Ted Fields: Pamela, this is not the time! We're in the middle of a felony!
Ben: What if this thing has side effects?
Linda: Like what?
Ben: I dunno... Permanent erections. Unending orgasms!
Linda: And that'd be a bad thing?
Police Woman: [On board a plane, Mr Clark runs into the toilet cubicle. Outside, moans of pleasure can be heard] Open the door Mr Clark! You're under arrest! And I want that box!
Mr Clark: If I can't have you no-one else can.
Police Woman: Come out Mr Clark.
Mr Clark: Goodbye baby. Take care of yourself. And the others.
[He flushes the Clicker down the toilet. It's ejected from the plane, and it crashes into The Body Beautiful]
Linda: [Running in, holding the clicker] What do you call this thing?
Ben: It's a gift to my niece. Give it.
Linda: Your niece? How old is she?
Linda: I would not give this to your niece!
Linda: [after using the Clicker on a woman on a treadmill] I bet other spas' treadmills don't make people feel that good.
Ben: Bullshit. No, you set that up earlier! Paula must've been in on it the whole time! A little device like that can't turn people on!
[She uses the Clicker on Ben, who turns around, an erection obvious in his pants]
Linda: Do you know how many married women could use a device like this?
New Linda: [She walks into the sauna, wearing only a towel] Not a bad sauna, huh?
Susan: I've been in better.
New Linda: Oh, where'd you go?
[She sits down next to Susan, hiding the Clicker between her legs]
Susan: I'm on assignment.
New Linda: Oh, a reporter?
Susan: Why, do you work here?
New Linda: Nah, just came for the free workout. To be honest with you, I'm not that impressed either.
Susan: Well, I recommend that you wait a few weeks and then come back. It'll be a lot better by then.
New Linda: Really? Sounds like you got the inside scoop on something?
Susan: Ever hear of Margo du Mont?
New Linda: Is she taking over the place?
Susan: Didn't hear it from me.
New Linda: I'm surprised the owner's gonna sell. This place looks like it's doing pretty well.
Susan: Oh it'll sell. It's not doing as well as you think. Especially come this time tomorrow.
New Linda: Really? What's happening tomorrow?
Susan: Oh nothing. I just have a feeling that some of the equipment in this place is getting pretty old. Maybe in need of immediate repair.
New Linda: Really?
Susan: Could use a little more steam in here, don't you think?
[She turns the steam up, which causes the Clicker to activate. She is struck by it]
Susan: It's... getting a little warm in here, don't you think? You don't mind if I...
[She takes her towel off]
Susan: After all, we're all just women in here, right?
New Linda: Well, you are definitely a woman.
Susan: I bet you've got an impressive bod under there as well.
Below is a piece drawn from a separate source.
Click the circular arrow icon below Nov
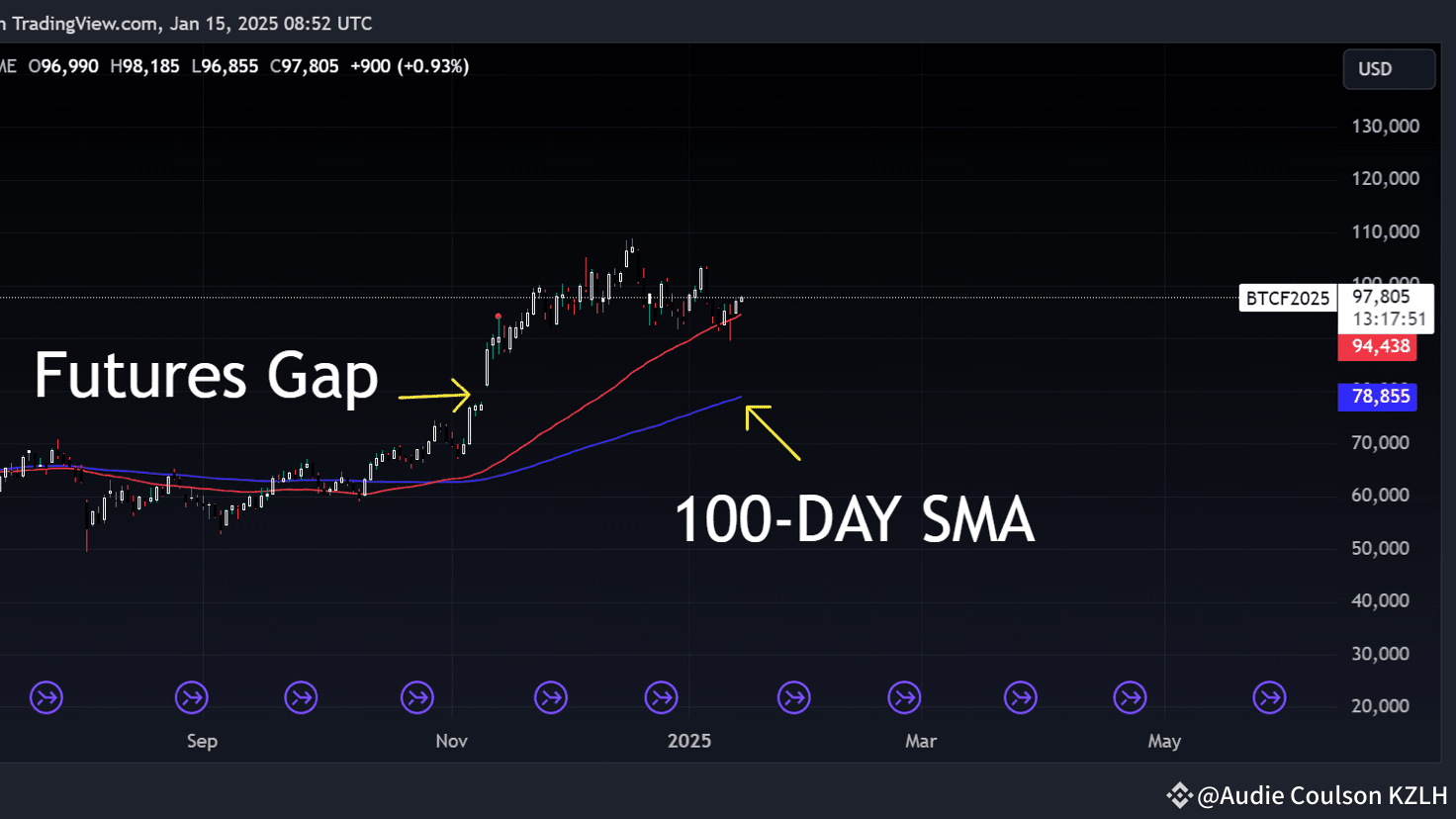This screenshot has width=1456, height=819. (x=416, y=697)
Don't be shy. Us women should stick together. Men aren't as important as they like us to think they are.
New Linda: Um, I've always been curious what it would be like to be with a woman, but I don't think now is a good idea.
[She gets zapped with the Clicker, and stands up and gasps]
New Linda: Ooo, it hit the spot!
Susan: [She kisses her] Just relax. Be yourself.
New Linda: Or someone else, as the case may be.